The lead-up to the liquidation of a company can be incredibly stressful and worrying for the directors and the liquidation itself can be a lengthy process with many issues along the way.
However, liquidating a failing company does give an opportunity for a fresh start. Once a company is dissolved it gives the owner-director a clean slate to start again with a new company.
Many people choose to go down this route to try and fix the errors of the previous venture and succeed where they had once failed.
Usually owner-directors will choose to trade under the same name as the previous company. This is commonly because even with its previous failures the name may still carry some goodwill or the company name may be based on a family name.

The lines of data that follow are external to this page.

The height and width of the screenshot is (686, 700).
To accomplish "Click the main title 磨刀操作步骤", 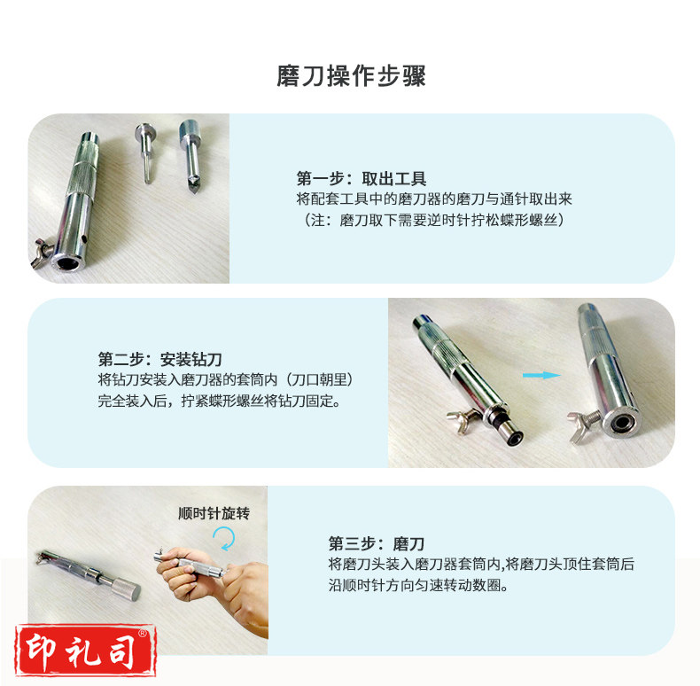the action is [351, 76].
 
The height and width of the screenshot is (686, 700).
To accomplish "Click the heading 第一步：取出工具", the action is [362, 179].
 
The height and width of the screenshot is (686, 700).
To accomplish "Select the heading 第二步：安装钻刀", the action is [159, 359].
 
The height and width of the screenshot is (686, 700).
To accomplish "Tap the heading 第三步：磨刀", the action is [377, 543].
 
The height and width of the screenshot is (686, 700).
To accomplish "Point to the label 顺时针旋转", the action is [214, 513].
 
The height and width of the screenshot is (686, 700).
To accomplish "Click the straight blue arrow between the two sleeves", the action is [541, 375].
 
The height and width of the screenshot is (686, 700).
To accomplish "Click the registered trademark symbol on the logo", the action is [143, 633].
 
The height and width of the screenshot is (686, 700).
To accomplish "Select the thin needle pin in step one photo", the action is [145, 152].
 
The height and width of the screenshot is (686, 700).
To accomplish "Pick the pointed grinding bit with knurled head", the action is [191, 155].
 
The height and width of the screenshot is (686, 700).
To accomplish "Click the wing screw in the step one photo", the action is [43, 253].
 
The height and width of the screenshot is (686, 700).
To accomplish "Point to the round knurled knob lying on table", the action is [126, 588].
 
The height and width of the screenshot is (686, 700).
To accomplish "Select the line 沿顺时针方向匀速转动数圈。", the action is [418, 585].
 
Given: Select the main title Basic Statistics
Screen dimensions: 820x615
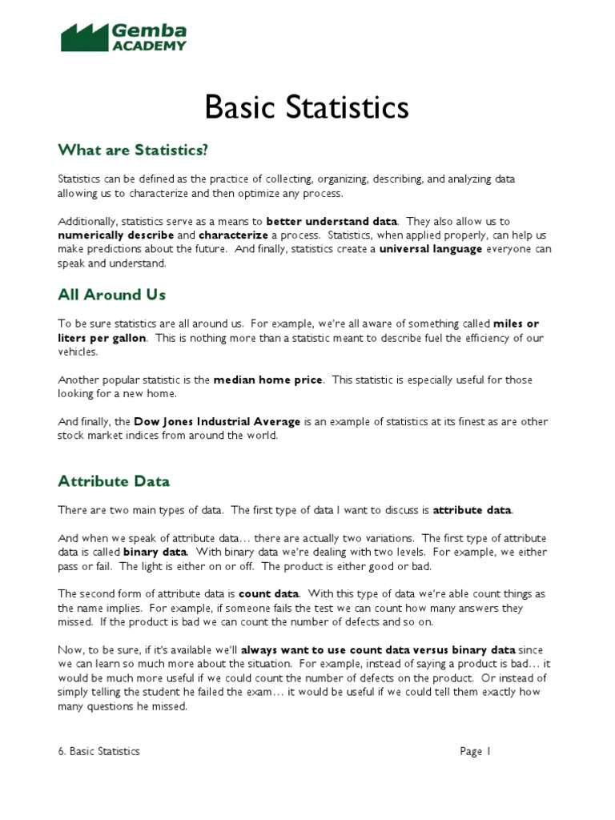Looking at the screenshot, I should coord(307,107).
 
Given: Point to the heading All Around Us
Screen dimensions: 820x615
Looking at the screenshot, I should coord(111,295).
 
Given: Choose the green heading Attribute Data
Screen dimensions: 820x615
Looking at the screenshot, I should coord(114,481).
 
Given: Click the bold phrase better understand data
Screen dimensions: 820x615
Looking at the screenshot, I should coord(335,221).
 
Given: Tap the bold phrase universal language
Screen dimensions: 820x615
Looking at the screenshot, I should coord(431,250).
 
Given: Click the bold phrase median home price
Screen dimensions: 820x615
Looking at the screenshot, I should coord(267,380).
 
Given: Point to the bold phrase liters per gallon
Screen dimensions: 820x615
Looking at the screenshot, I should coord(102,338).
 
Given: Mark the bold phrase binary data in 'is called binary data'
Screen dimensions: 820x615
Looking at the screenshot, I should coord(155,553).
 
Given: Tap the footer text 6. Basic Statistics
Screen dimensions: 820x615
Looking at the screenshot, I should coord(98,751).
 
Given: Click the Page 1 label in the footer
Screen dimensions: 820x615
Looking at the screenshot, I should coord(475,751).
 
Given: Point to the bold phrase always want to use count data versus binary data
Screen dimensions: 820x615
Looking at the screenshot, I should coord(379,649).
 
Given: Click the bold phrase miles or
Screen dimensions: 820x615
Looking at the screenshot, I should coord(516,324).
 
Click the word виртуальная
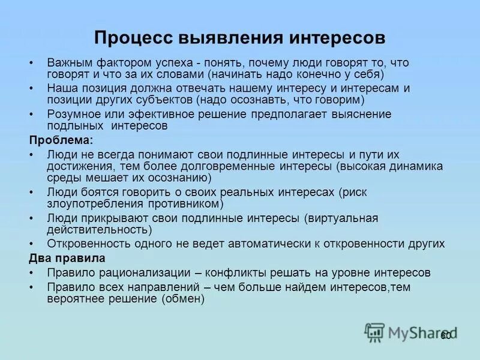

However, serious caution should be taken in doing this. Section 216 of the Insolvency Act 1986 prohibits the re-use of a company’s name (or a similar name) where the company has gone into insolvent liquidation. This is to stop rogue traders from piling up debt and then transferring the assets, premises, employees and alike to a new company leaving the debts of the old company behind.
The new company would therefore rise from the ashes of the old company and hence the common term “phoenix companies”.
The consequences of breaching s216 are severe and can be both criminal as well as civil.
A director found to be operating a phoenix company can be liable for any debts of the new company and could also receive a custodial sentence.
It is possible to re-use a company name provided the requisite procedures are followed.
It is therefore imperative to take legal advice following liquidation of a company to make sure the requirements are properly satisfied and a new company can be set up and ran properly.